Lebanese banker triumphs in Sudan’s war-torn Darfur region
November 20, 2007 (KHARTOUM) — If there were an award for banker of the year in Sudan, where business carries on despite a four-year conflict in the western region of Darfur, it would go straight to Nadim Ghantous of Byblos Bank.
“Good management, little bad debt, perfect,” says Wabel Abdallah, International Monetary Fund representative to Sudan’s central bank, describing the market’s view of Ghantous’s operation.
When Byblos Bank, Lebanon’s third, offered to send Ghantous to this country gripped by conflict, squeezed by a US embargo and run by a Islamo-military clique, he jumped at the chance.
“Instinctively I said yes, and I have no regrets,” he told AFP.
The 45-year-old who moved to Khartoum in 2003 after living in Accra, Beirut, Quebec, Riyadh, Kuwait and New York admits that “Sudan is certainly not Switzerland, but over there I’d be bored to death!”
With a small team based in Khartoum, Ghantous created Byblos Africa in a business landscape that is Islamised and empty of big Western companies.
His new venture is 65-percent owned by the mother company in Lebanon.
The business plan forecast three years in the red. But after the first year, profits hit two million dollars and are expected to reach several million more in 2007, with an increase in capital from 12 to 25 million dollars.
A quarter of the company is soon to be floated on the stock market.
This performance came during an economic high in Sudan driven by an oil boom and hopes for a period of peace between north and south Sudan, even if not in Darfur where a civil war continues to rage.
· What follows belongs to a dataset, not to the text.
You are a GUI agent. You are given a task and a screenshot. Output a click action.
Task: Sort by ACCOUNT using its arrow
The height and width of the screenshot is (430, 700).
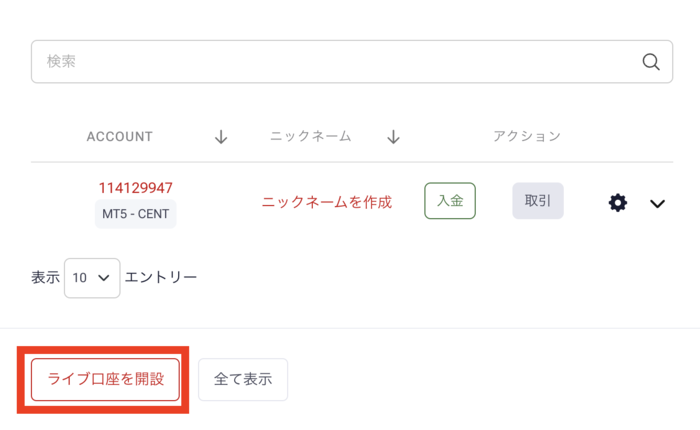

“A feverish number of projects and consumer loans like never before,” summarised Ghantous.
On the banks of the White Nile and Blue Nile, which meet in Khartoum, traffic jams testifying to the consumer spending spree have begun forming against a backdrop of cranes and scaffolding.
But since the end of 2006, the free-for-all received a knock from an unexpected drop in crude oil revenue, the production of which had reached 500,000 barrels a day.
In June the country almost ran out of foreign exchange reserves.
“Some banks had up to 60 percent in unpaid debt because of extremely risky loans,” Ghantous said.
The largest of the 34 Sudanese banks, the state-owned Omdurman National Bank, is in a state of complete collapse, he said.
Sudan has two financial systems. There is the Islamic system in the north, where most banks, including Byblos, are based which rejects interest on loans. The other system is the “conventional” one in the predominantly Christian south.
“The problem with the Islamic banking system is that it doesn’t have the right refinancing instruments to deal with a crisis by helping punctual payers out of a temporary tight spot,” Ghantous said.
So how to explain Byblos’s success?
Ghantous himself doesn’t say so explicitly, but the American embargo on dollar transactions has created opportunities as well as obstacles.
His bank, like the latest Lebanese arrival Audi, benefits from links with sister agencies in Europe, and even lends dollars or euros at high rates to Sudanese institutions.
And the crises continue, with a major split since October between north Sudan and former rebels in the south in spite a peace deal signed in 2005, while there is still no sign of a negotiated solution to the Darfur crisis.
Highlighting these risks, the respected Economist Analyst Unit is counting on a flow of investments and loans particularly from Asian countries like China, or Gulf Arab countries.
“I am by nature optimistic, things can only improve,” insists Ghantous showing off the plans of the new 14-floor headquarters which should be ready in two years’ time.
As for his personal plans, “If my wife — my secret weapon — agrees then we will go elsewhere to take new risks.”